- _Material supplied_:
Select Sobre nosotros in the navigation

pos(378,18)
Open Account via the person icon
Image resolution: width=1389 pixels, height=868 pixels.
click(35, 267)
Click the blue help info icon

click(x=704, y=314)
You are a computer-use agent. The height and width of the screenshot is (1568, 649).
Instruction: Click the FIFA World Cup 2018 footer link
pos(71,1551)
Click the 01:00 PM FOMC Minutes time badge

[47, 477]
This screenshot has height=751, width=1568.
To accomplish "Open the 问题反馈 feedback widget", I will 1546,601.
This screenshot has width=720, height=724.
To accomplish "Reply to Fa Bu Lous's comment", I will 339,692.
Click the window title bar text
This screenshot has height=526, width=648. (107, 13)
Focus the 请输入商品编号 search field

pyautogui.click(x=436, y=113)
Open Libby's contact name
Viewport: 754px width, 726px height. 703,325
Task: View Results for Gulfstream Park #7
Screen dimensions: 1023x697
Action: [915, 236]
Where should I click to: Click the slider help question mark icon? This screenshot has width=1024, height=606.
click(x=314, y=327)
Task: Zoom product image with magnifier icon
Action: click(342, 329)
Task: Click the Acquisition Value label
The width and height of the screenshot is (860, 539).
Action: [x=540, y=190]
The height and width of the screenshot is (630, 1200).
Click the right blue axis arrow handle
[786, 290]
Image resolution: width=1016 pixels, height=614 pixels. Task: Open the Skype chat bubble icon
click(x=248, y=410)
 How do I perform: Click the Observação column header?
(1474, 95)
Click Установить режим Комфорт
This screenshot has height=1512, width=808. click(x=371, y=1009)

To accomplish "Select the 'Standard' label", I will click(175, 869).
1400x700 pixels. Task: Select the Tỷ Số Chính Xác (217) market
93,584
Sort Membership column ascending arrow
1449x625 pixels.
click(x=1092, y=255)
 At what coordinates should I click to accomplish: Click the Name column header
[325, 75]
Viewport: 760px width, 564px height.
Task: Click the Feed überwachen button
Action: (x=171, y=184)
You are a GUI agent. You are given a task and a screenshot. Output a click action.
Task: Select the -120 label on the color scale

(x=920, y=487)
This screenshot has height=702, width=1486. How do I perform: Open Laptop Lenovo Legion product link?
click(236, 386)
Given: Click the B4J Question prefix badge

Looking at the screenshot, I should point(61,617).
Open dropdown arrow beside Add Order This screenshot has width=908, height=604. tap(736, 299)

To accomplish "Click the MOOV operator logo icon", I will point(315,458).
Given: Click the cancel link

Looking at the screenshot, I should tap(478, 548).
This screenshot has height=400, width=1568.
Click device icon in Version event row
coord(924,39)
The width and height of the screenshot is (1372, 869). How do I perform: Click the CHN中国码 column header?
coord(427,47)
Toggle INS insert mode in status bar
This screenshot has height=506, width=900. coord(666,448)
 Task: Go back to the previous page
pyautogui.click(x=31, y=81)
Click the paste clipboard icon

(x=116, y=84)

- _Required action_: Word for word, return the lines from the one holding "Click device icon in Version event row" through the end of the entries above.

- _Result_:
Click device icon in Version event row
coord(924,39)
The width and height of the screenshot is (1372, 869). How do I perform: Click the CHN中国码 column header?
coord(427,47)
Toggle INS insert mode in status bar
This screenshot has height=506, width=900. coord(666,448)
 Task: Go back to the previous page
pyautogui.click(x=31, y=81)
Click the paste clipboard icon

(x=116, y=84)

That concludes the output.